--- start Materials provided ---

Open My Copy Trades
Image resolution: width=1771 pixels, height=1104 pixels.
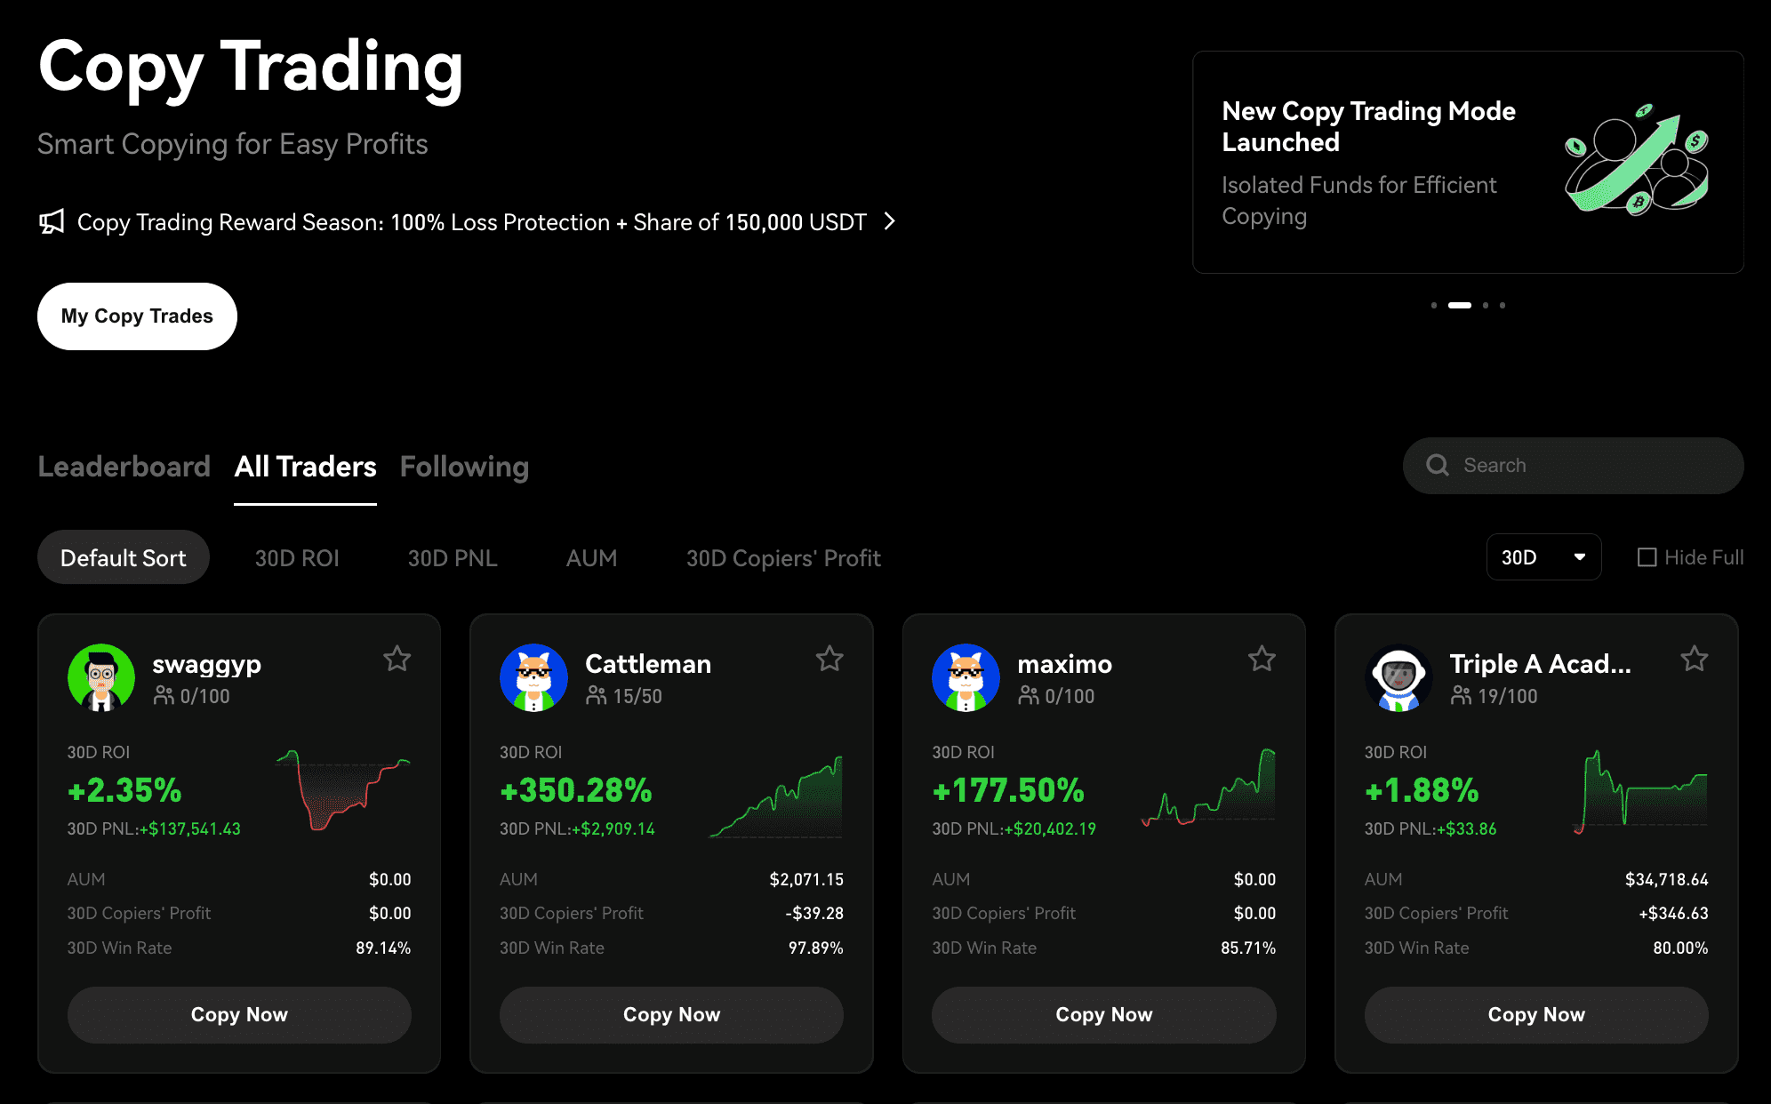(136, 316)
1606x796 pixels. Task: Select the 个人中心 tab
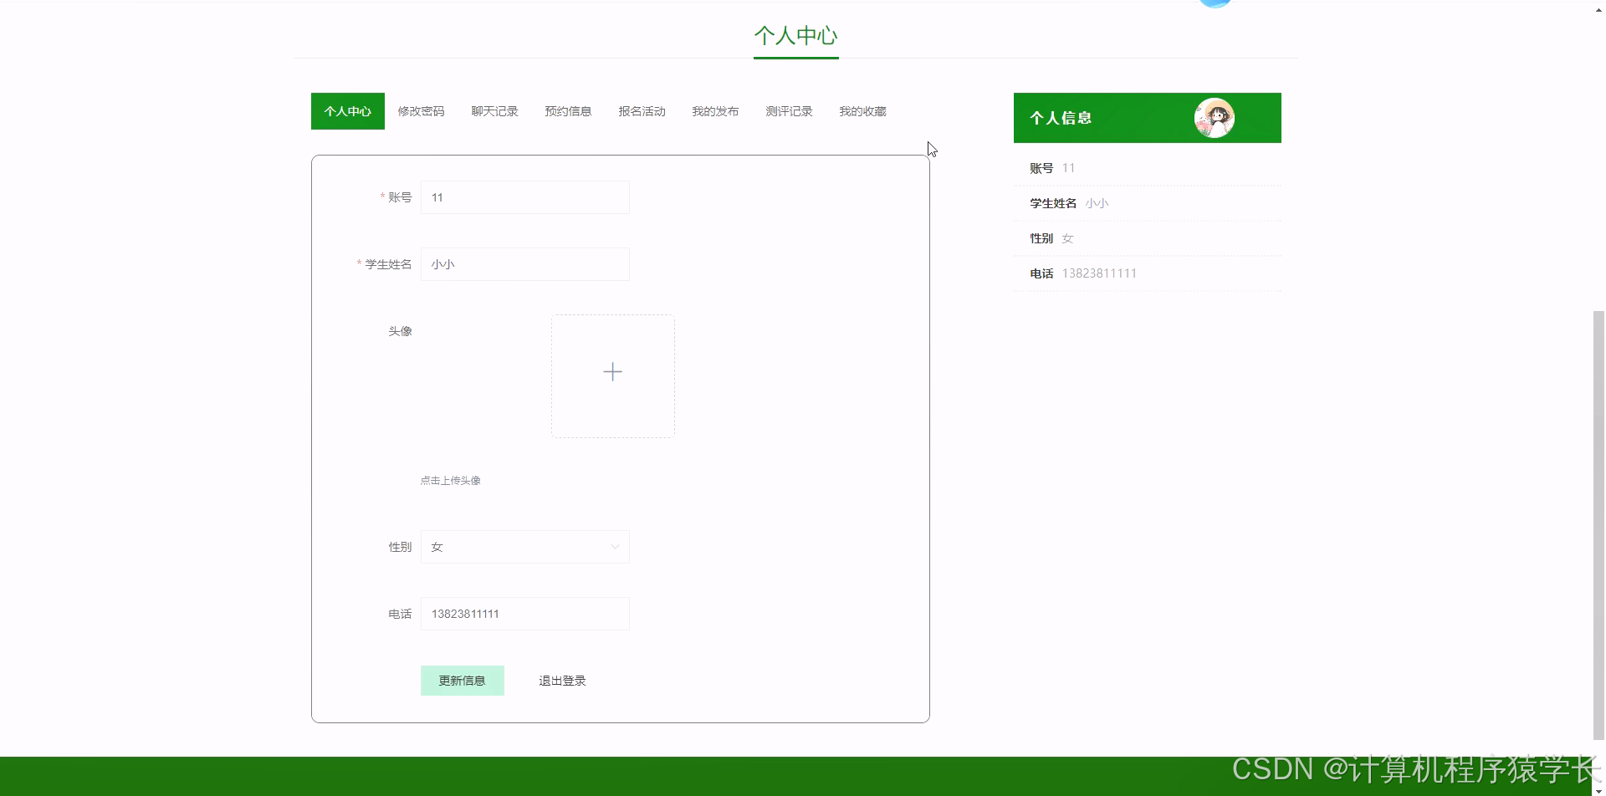pyautogui.click(x=347, y=110)
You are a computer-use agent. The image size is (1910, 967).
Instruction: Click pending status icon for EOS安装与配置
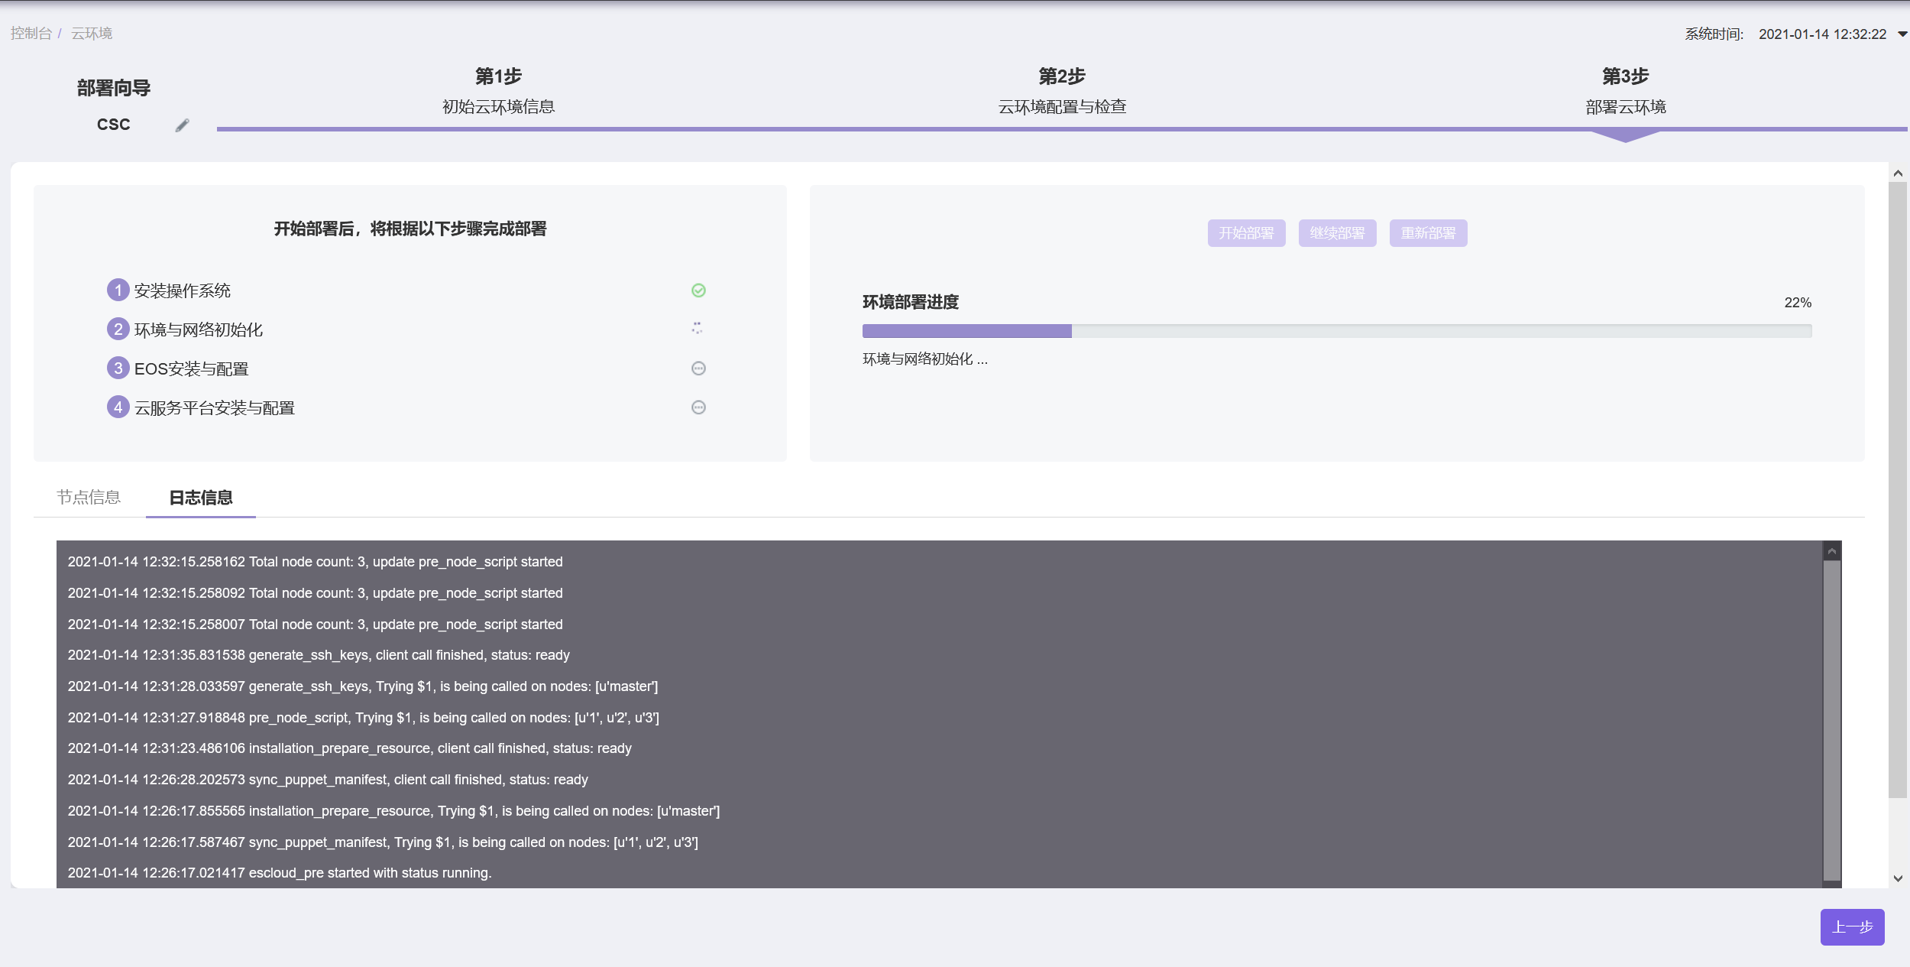[x=698, y=368]
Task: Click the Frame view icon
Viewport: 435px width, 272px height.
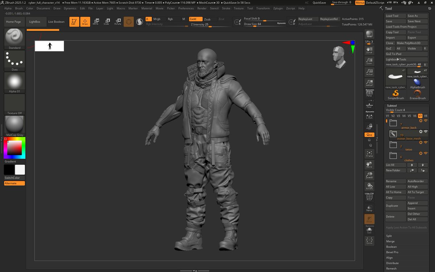Action: coord(369,153)
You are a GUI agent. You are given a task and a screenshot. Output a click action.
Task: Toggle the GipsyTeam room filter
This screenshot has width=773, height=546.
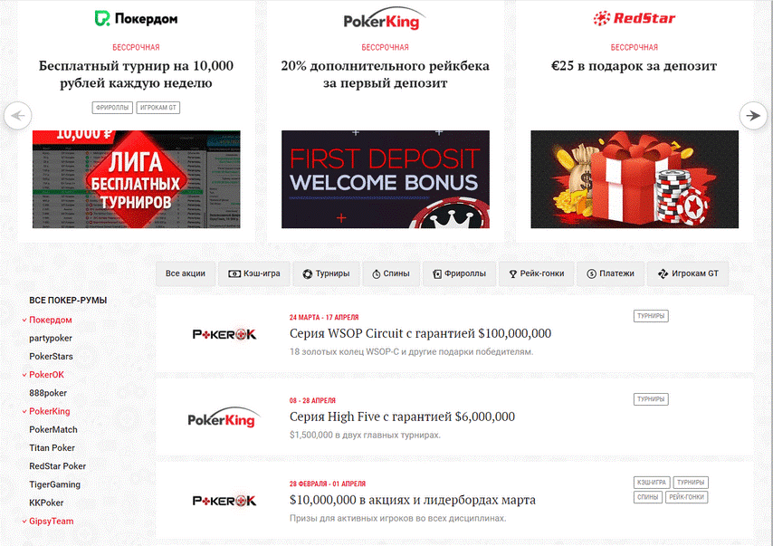(48, 521)
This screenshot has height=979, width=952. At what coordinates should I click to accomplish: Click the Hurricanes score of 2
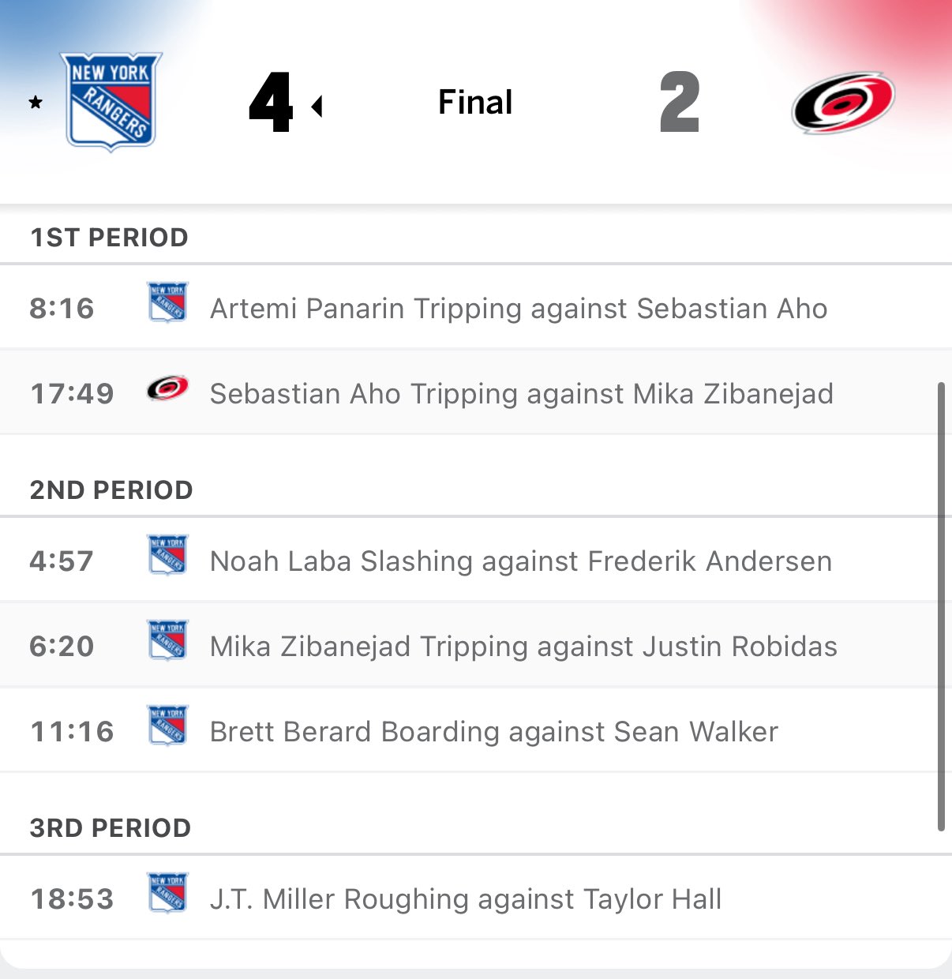click(680, 103)
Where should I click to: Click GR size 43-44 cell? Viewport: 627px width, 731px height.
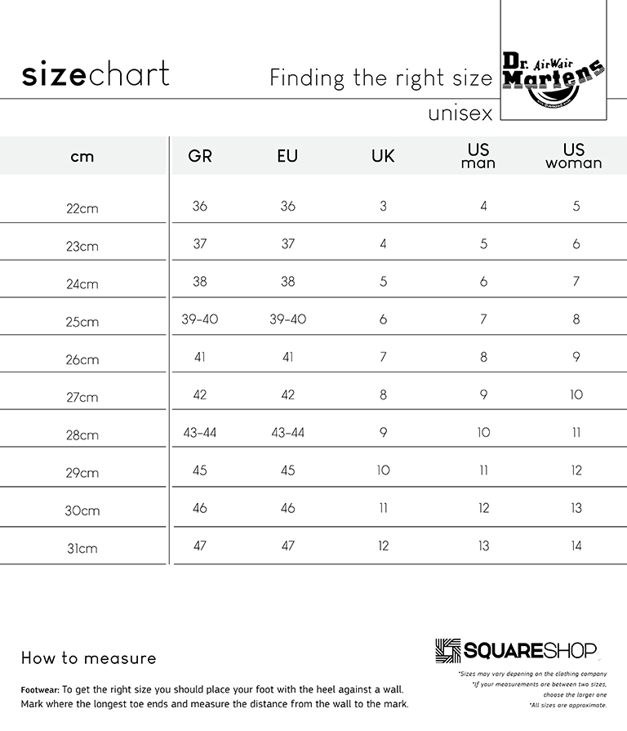(x=200, y=433)
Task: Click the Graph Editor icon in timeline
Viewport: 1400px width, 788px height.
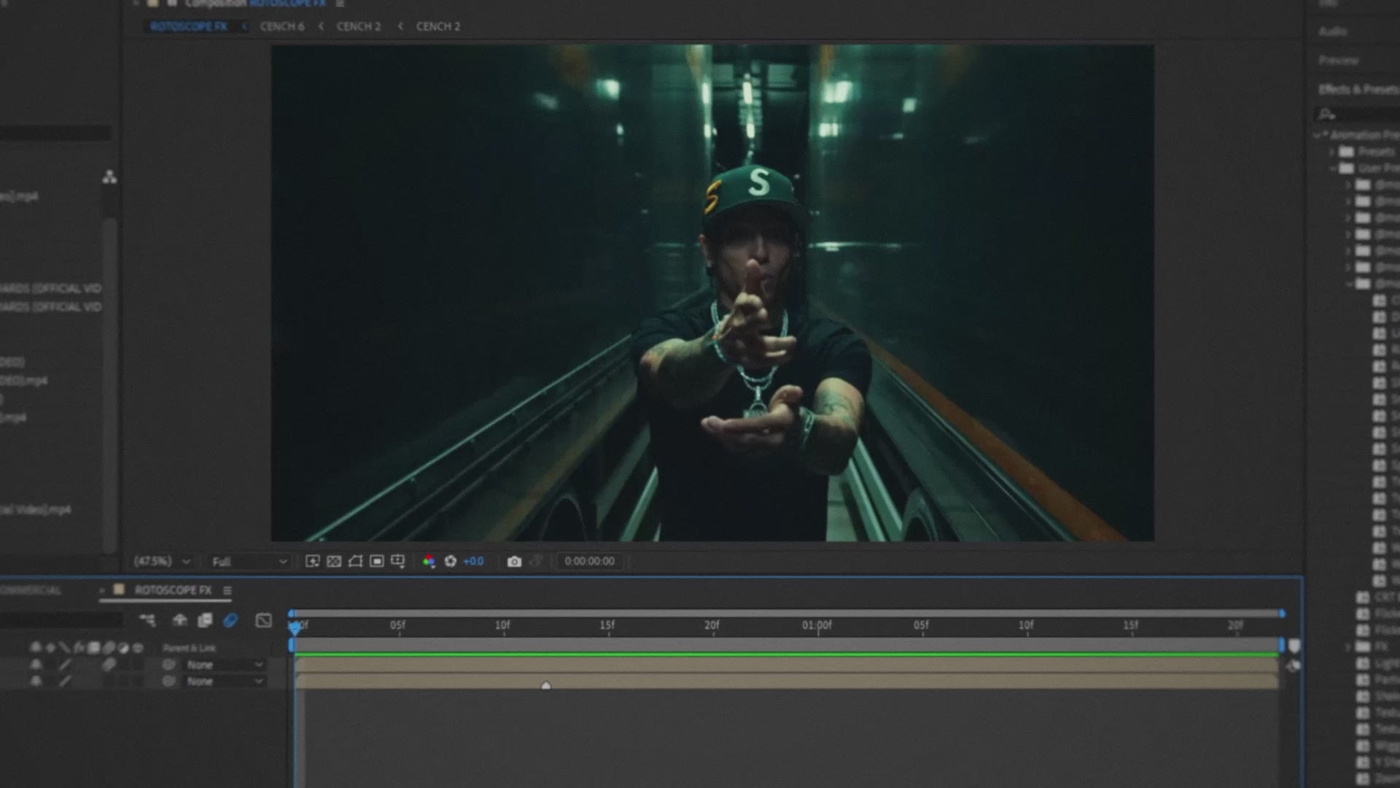Action: click(x=263, y=620)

--- end Materials provided ---

Put the lines into a Markdown table with the columns Row and Line, starting with the line that contains "Where should I" and going on through the last line. Number each row, skip any blank lines, and leave out the pictures.

→ **Result for this exercise**:
| Row | Line |
|---|---|
| 1 | Where should I click to: Click GR size 43-44 cell? Viewport: 627px width, 731px height. |
| 2 | (x=200, y=433) |
| 3 | Task: Click the Graph Editor icon in timeline |
| 4 | Viewport: 1400px width, 788px height. |
| 5 | Action: click(x=263, y=620) |